Cuando 24 volviera a antena, la gente se habría calmado por lo del viernes 13. El programa seguiría siendo un éxito. Seguiría habiendo hordas dispuestas a humillarse por tener una oportunidad de salir en televisión, en American Idol. La liga de fútbol seguiría siendo más importante para un montón de estadounidenses que las elecciones presidenciales. Una de las grandes cosas de la democracia era que también eras libre de ignorar al Gobierno si querías.

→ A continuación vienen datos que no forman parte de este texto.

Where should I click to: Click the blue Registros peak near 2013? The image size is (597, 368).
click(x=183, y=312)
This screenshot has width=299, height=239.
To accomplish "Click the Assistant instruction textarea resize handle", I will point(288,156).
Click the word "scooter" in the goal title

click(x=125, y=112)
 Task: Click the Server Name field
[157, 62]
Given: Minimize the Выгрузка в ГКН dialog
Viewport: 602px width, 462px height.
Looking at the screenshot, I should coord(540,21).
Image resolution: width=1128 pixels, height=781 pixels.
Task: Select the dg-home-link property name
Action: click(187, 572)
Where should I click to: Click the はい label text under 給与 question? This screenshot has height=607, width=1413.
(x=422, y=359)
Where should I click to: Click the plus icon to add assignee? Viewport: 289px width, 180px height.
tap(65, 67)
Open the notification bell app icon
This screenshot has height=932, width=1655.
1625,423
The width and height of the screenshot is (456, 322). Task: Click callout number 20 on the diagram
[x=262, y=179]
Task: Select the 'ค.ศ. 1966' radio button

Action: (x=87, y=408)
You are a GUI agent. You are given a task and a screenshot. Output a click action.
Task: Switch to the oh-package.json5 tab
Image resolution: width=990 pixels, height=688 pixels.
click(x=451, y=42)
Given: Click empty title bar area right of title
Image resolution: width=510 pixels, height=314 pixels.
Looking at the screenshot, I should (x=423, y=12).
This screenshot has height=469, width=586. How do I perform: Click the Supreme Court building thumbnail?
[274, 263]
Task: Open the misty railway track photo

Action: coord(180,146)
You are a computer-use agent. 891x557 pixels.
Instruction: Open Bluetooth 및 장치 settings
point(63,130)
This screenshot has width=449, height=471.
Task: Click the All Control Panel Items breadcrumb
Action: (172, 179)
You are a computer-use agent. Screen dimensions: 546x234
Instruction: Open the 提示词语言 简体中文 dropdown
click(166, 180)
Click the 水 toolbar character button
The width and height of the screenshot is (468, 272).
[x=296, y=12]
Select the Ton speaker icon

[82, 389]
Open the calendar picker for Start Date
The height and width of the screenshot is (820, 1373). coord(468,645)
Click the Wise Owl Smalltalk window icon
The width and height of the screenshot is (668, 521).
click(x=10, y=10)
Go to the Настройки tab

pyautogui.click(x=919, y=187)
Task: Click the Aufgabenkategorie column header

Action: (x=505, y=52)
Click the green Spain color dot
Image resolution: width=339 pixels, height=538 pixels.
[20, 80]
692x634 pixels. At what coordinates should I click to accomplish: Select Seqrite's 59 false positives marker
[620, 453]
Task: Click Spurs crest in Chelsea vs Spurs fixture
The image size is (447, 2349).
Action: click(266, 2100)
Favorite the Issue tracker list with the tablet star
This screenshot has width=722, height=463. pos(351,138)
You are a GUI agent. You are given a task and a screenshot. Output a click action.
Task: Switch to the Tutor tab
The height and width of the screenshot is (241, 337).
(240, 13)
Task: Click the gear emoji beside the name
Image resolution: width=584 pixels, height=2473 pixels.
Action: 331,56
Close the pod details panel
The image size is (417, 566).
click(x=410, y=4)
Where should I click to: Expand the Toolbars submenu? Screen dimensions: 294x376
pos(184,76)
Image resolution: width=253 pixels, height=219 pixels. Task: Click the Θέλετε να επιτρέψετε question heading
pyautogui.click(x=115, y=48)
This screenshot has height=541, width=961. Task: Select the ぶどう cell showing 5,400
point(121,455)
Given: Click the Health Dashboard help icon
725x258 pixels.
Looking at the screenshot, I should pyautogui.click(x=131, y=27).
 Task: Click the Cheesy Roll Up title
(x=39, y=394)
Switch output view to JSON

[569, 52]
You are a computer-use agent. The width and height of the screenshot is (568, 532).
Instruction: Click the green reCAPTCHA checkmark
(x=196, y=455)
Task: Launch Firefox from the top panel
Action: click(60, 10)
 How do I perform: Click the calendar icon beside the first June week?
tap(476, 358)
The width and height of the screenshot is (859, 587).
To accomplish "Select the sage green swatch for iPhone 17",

La casa estaba cerrada. Intacta. Cecily lo había dispuesto para que le enviaran la correspondencia a su oficina de Gettysburg y había pagado todas las facturas: el aire acondicionado funcionaba y todavía había agua corriente.

No, intacta no, después de todo. Había entrado en el dormitorio alguien que... No, Cecily sabía por qué motivo el armario y varios cajones estaban abiertos. Cole le había dicho que los agentes del Servicio Secreto habían enviado a alguien a su casa y al apartamento del propio Cole para recoger uniformes, ropa interior y útiles de aseo para él y Reuben la última noche de vida de su esposo. Los agentes del Servicio Secreto que habían estado dispuestos a morir para proteger a su marido y que casi lo habían hecho: ambos habían resultado gravemente heridos en la lucha, pero habían salido ya del hospital y era de suponer que habían vuelto al trabajo, sin duda en los despachos hasta que su recuperación fuera completa. Ella los había visitado en el hospital y les había dado las gracias por intentar salvar a su marido, y por salvar a Cole, pero seguían avergonzados de que DeeNee los hubiera sorprendido de aquella manera con su 22.